Two of the most quoted people in the history of humanity.
Chances are if you're reading this, you've likely heard both of the above quotes before. I am far from being the first financial blogger to use them and I certainly won't be the last.
We all nod our heads in agreement when we hear these two quotes, but the truth is we find it much more difficult to actually abide by their intentions.
This week will mark the one-year anniversary of Russia's invasion of Ukraine, a tragic geopolitical conflict that has resulted in too many lives lost.
We can only hope for some version of a peaceful resolution sooner than later.
It's always an uncomfortable mental exercise to opine on financial market matters juxtaposed with a humanitarian crisis, but investors' around the globe collectively wondered in February of 2022 what sort of impact a prolonged war would have on their portfolios.
Many things seemed obvious on February 24, 2022.
You wouldn't have been alone if you expected the following things to happen over the subsequent year:
- Europe would experience an energy crisis, given their dependency on Russia for natural gas supply.
- Ukraine's economy would fall into a deep recession.
- The Russian Ruble would plummet relative to other major currencies.
- European stocks would underperform U.S. stocks.
Each of these expectations were confirmed by the immediate price action following the invasion and it is human nature to extrapolate what is happening now well into the future.
So where do things stand today, roughly one year hence, with the conflict still in full force?
Not quite where you'd expect.
Matt Phillips and Emily Peck at Axios shared some numbers this week that may surprise you if you haven't been paying attention and just assumed chaos still reigned supreme in markets.
First up, European natural gas prices. Despite massive volatility and major spikes throughout much of 2022, prices are now lower than they were before the invasion. An increase in stockpiles and reduced demand from a milder than expected winter have helped Europe avoid (for now) what seemed like an inevitable crisis a mere few months ago.
Not only that, the EU's dependency on Russia for natural gas imports is at its lowest level in years, falling from about 40% of imports around the time of the invasion to under 10% now.
As expected, the Russian Ruble fell off a cliff in the immediate aftermath of the invasion, amid unprecedented sanctions and financial pressure from the developed world. And while Russia's economy has in many ways been crippled, they have been able to stabilize their currency by raising interest rates, tapping their national reserve fund, and turning towards "friendlier" emerging nations for energy exports.
On a more positive note, Ukraine's economy is on the mend - falling less than initially expected in 2022 and expected to grow modestly in 2023. Despite fighting a major land war on their own territory, the country has been able to continue exporting goods and services while receiving a tremendous amount of military, financial, and humanitarian aid from many countries throughout the world.
Lastly, the stock market. You probably know where this is headed, but let's discuss it anyway. Yep, that's right. Your eyes are not playing tricks on you. European stocks have outperformed U.S. stocks since the start of the war.

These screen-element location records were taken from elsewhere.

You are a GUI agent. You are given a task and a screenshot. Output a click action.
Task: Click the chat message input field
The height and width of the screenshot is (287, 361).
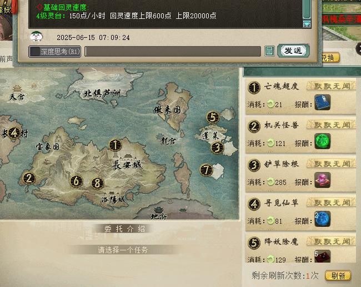173,51
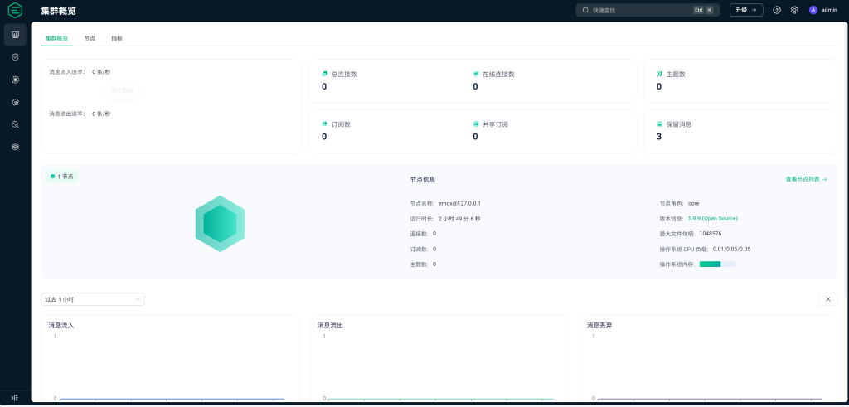This screenshot has height=407, width=849.
Task: Open the management gear sidebar icon
Action: 15,102
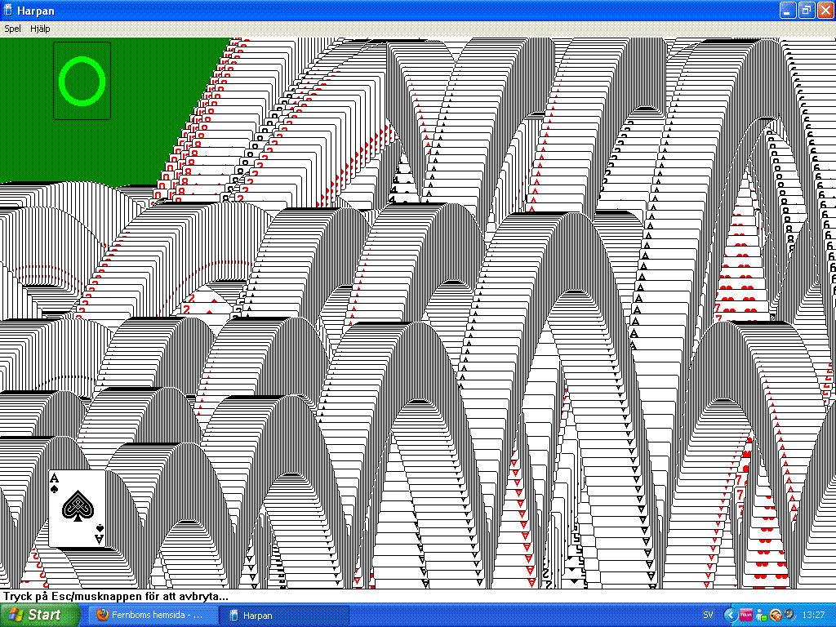The width and height of the screenshot is (836, 627).
Task: Restore down the Harpan window
Action: [806, 11]
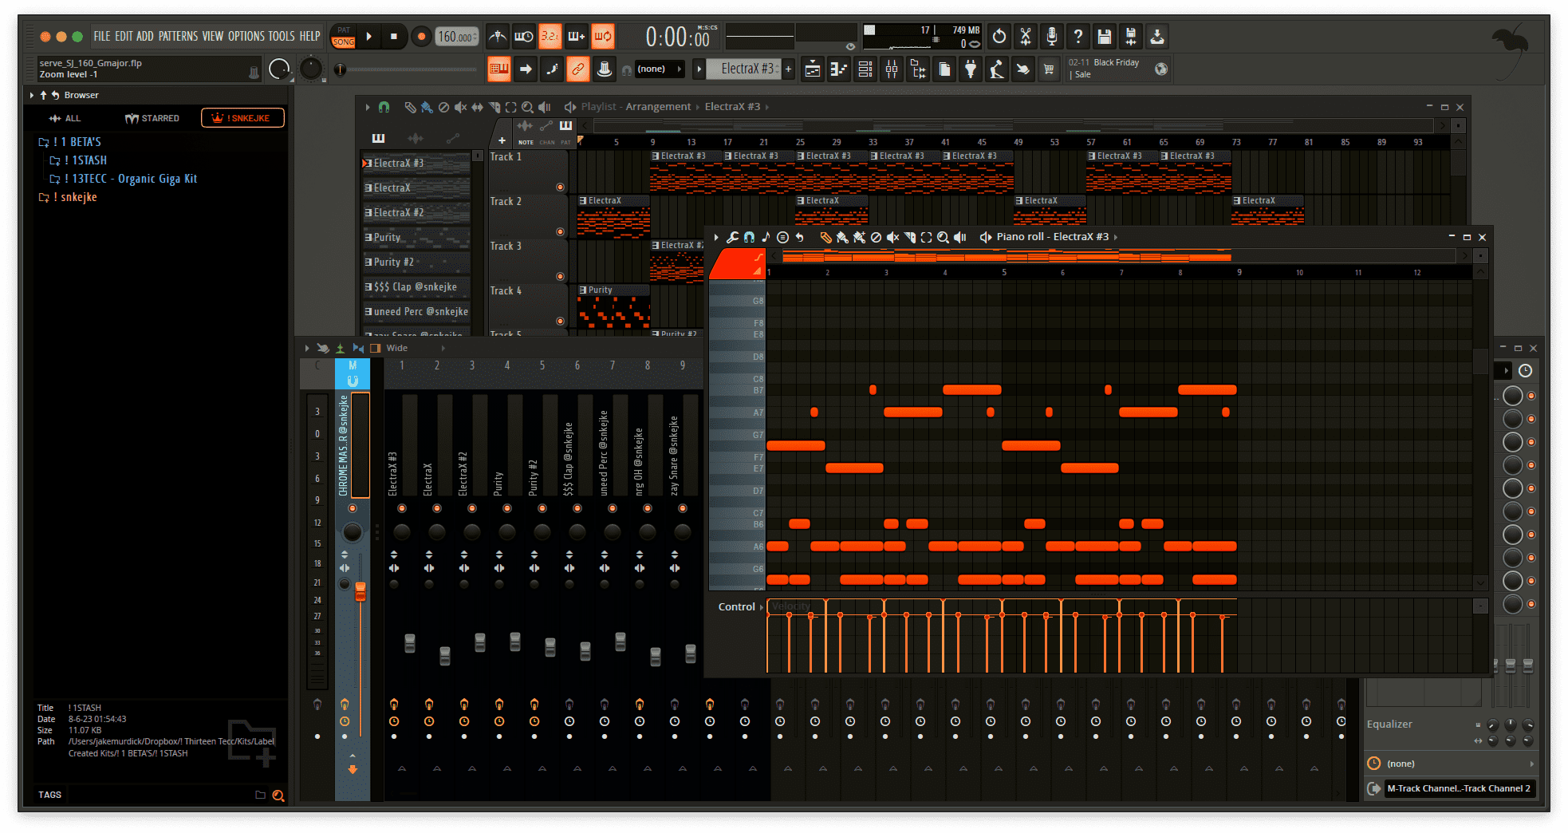The image size is (1568, 833).
Task: Toggle the metronome icon
Action: tap(497, 36)
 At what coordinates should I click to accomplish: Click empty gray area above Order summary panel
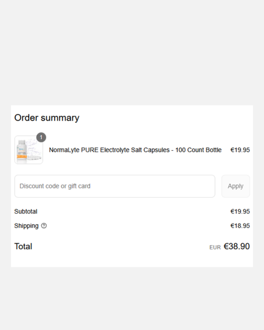click(x=132, y=52)
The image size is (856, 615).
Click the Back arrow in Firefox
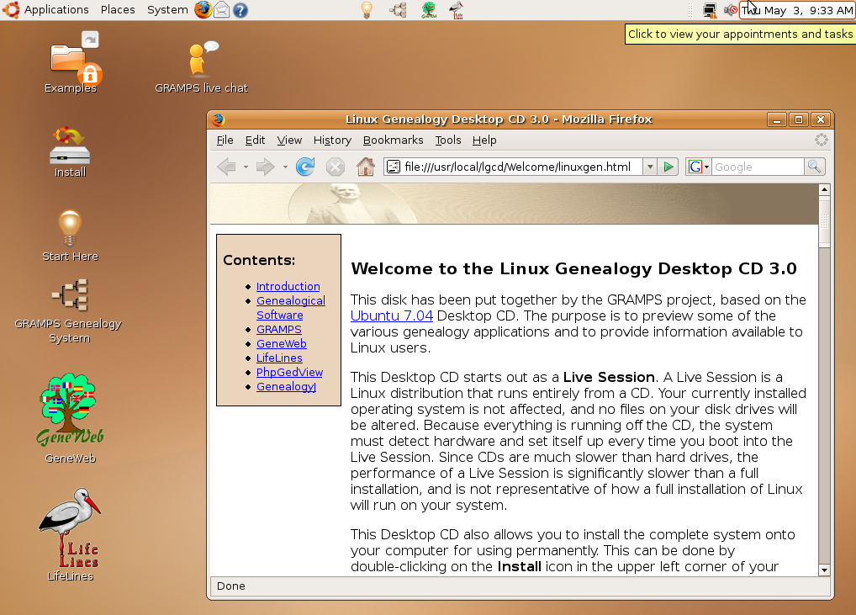pos(226,167)
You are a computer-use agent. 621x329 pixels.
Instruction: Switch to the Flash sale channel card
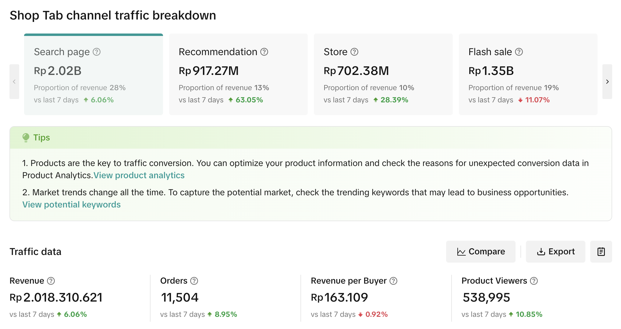[x=528, y=75]
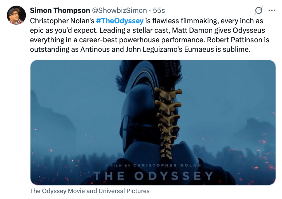Click the spine bones on the helmet
This screenshot has height=199, width=282.
click(x=168, y=122)
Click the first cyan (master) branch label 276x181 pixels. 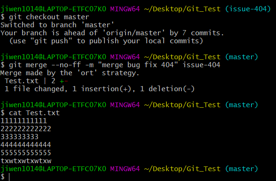point(242,57)
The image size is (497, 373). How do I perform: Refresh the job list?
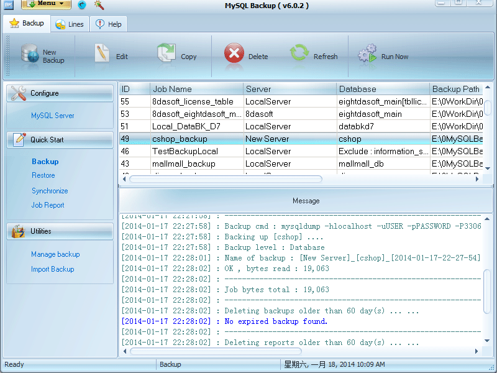tap(299, 53)
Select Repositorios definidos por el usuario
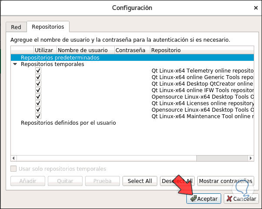This screenshot has height=209, width=262. [68, 123]
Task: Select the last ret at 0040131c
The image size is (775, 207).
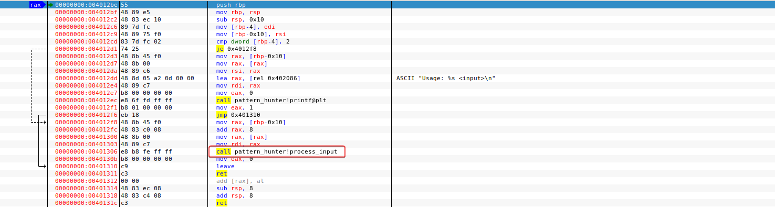Action: [x=222, y=203]
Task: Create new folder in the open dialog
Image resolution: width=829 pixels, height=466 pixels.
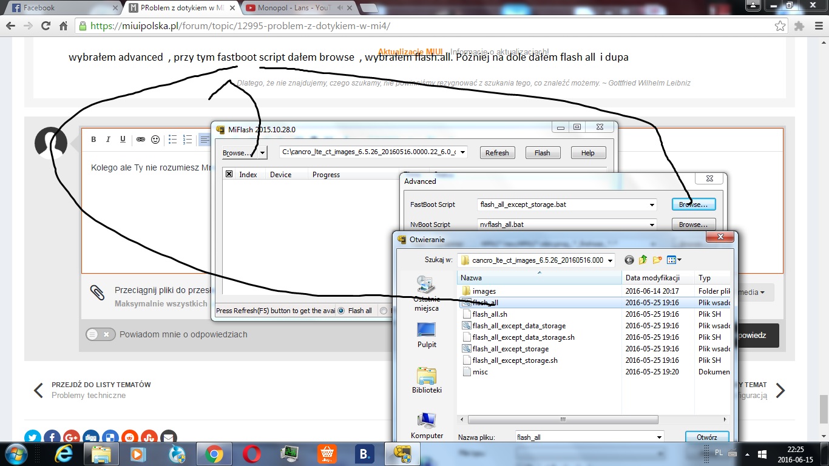Action: (x=657, y=260)
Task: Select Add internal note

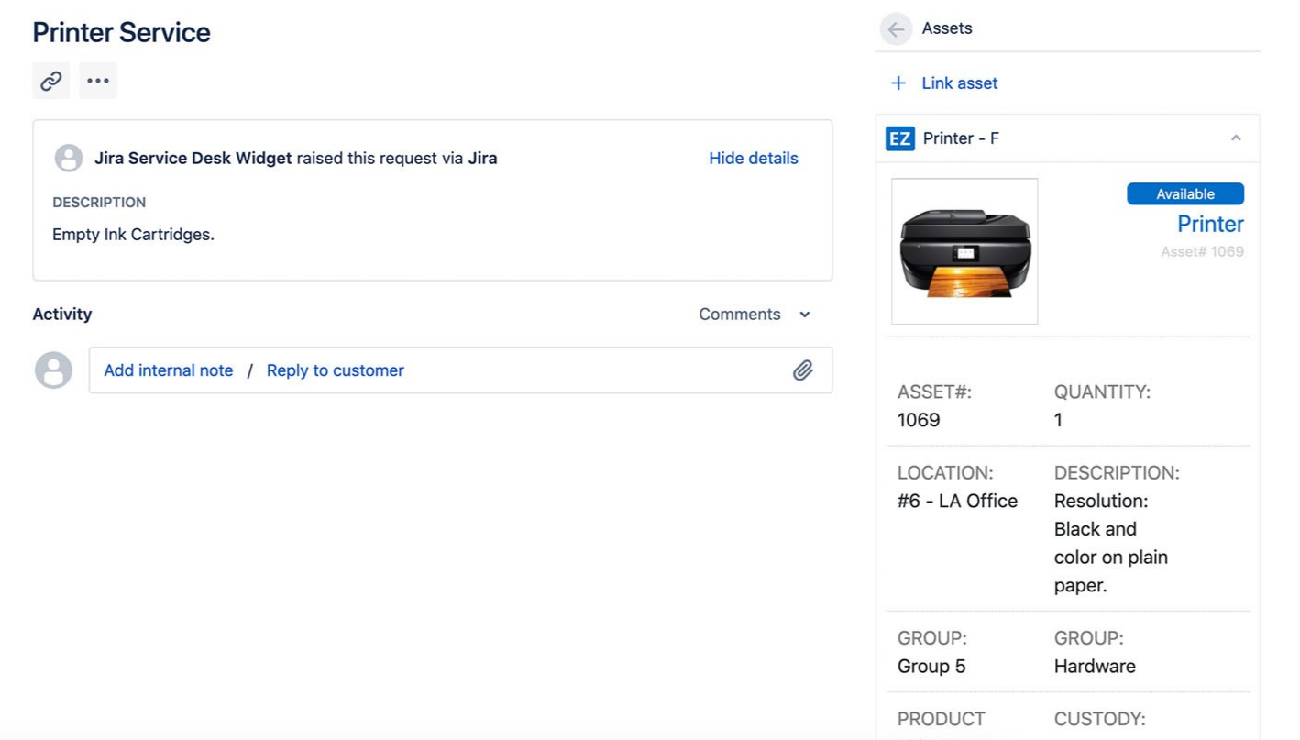Action: 169,370
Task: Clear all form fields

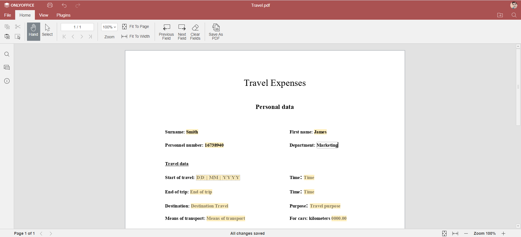Action: (195, 32)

Past performance is no guarantee of future results. Historical performance results for investment indices, benchmarks, and/or categories have been provided for general informational/comparison purposes only.
So, the next time you feel the urge to make market calls based on macro events, remember this example and embrace the wisdom of Berra and Twain.
People quote them for a reason.
And if you're going to make a forecast the next time we experience a macro shock, try this one on for size:
Human beings are resilient creatures and will find a way to adapt to new economic realities.
So far, that prediction is undefeated.